Complexitango

For years now, FPGA companies have been proclaiming that you can use their devices to create a “System on a Chip.” We’ve seen “SoCs,” “Programmable System-on-Chip.” “SoPC,” “Platform FPGA,” and numerous other marketing-oriented, pseudo-jargonic phraseologies.

Supposing that’s true, and we want to put a “system” onto a chip. What exactly is a “system”?

Wikipedia tells us a “system” is a “set of interacting or interdependent entities, real or abstract, forming an integrated whole.” An “embedded system” is widely accepted as a computer that is integrated or embedded into some other device. For our purposes today, though, I’d like to go with the definition offered by a former colleague of mine:

“A ‘System’ is the thing one level of complexity higher than what you can understand.”
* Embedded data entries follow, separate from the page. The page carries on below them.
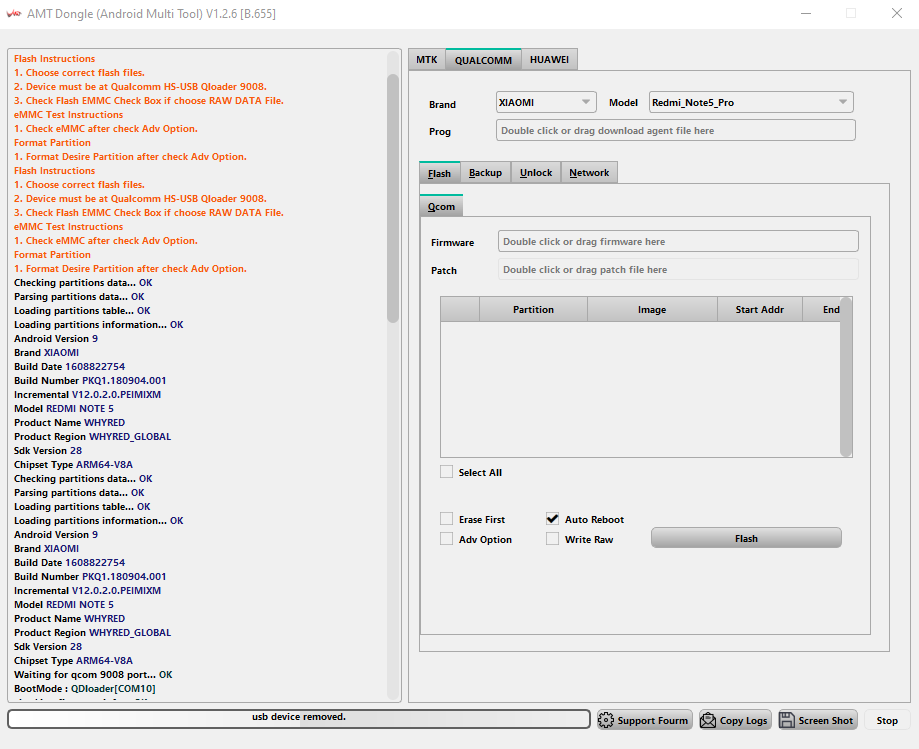This screenshot has height=749, width=919.
Task: Click the Support Forum gear icon
Action: tap(606, 720)
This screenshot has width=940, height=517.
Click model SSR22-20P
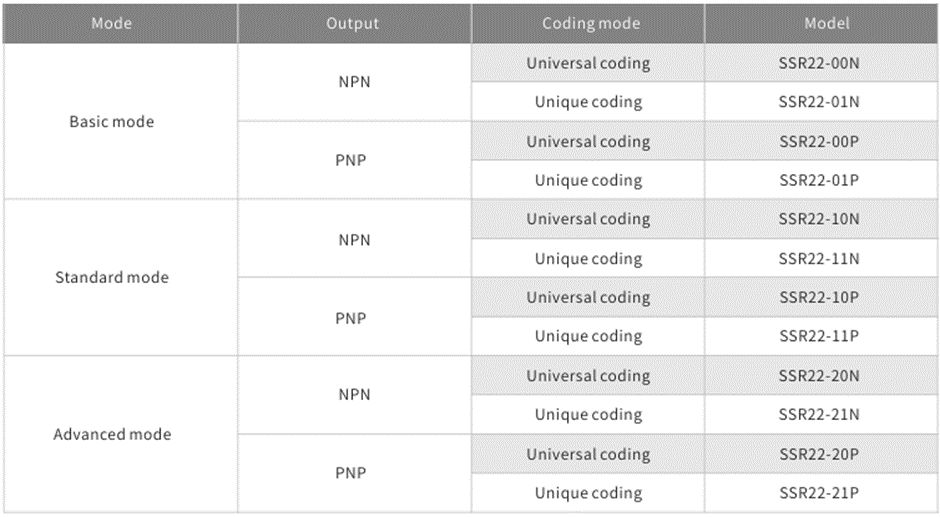(x=819, y=454)
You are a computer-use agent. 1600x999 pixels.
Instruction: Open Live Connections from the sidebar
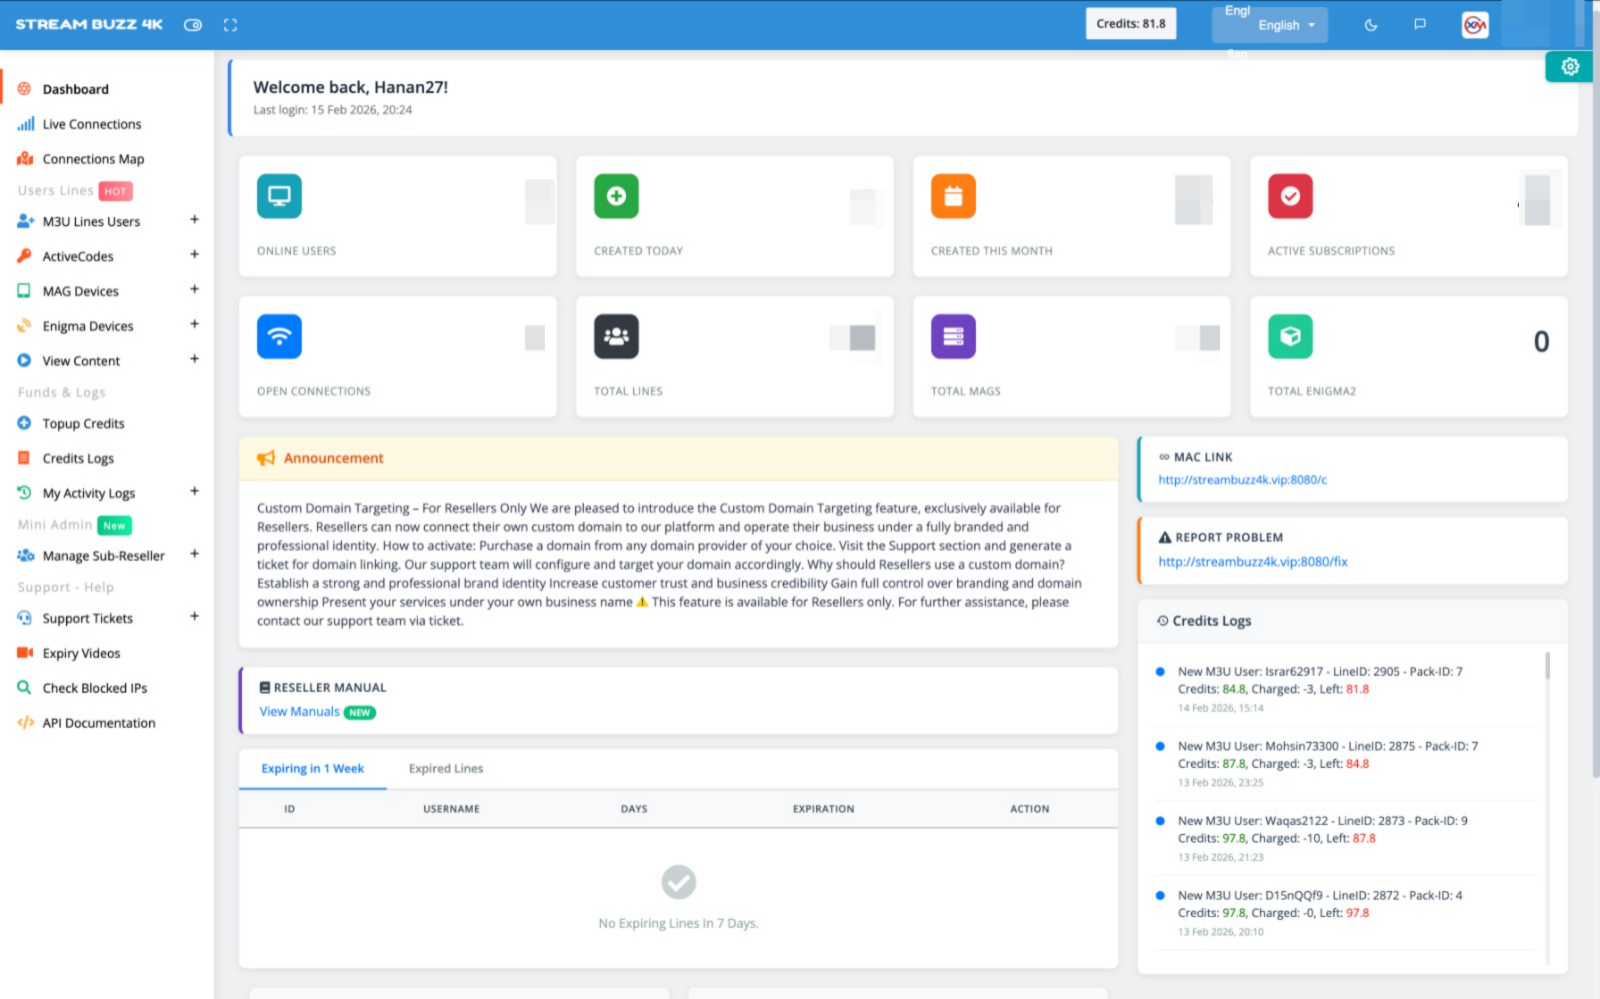coord(91,124)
Most of the electronic systems that we all design certainly fit that definition today. While we can usually get a good grasp on the basic interactions of all the major components, as we dive deeper, we will inevitably bump into a layer that we have to accept on faith. We have a pretty good idea of the external behavior of these components, but we could not create them ourselves. Moving up the tree of abstraction, we usually hit a different sort of wall. While we may understand the function of our device at a unit level, when we put that device in the context of a much larger system, we may not be able to predict or fully account for all its behaviors.

In the software part of our products, this effect is even more pronounced. Software is pure, distilled, refined “essence of complexity.” While the complexity of the hardware portions of our systems is somewhat bounded by Moore’s Law, the complexity of a software system can be seemingly infinite and practically incomprehensible. We build our software applications upon layers and layers of encapsulated complexity including middleware, operating system calls, runtime libraries, compilers, and so forth. Attempting to maintain awareness of the inner workings of all those layers at once would be a futile task indeed.

When people find themselves in the middle of this sea of overwhelming complexity, they start exhibiting behaviors similar to religious and superstitious practices. We don’t understand the actual cause-and-effect mechanisms, so we assign arbitrary ones ourselves based on cursory observations…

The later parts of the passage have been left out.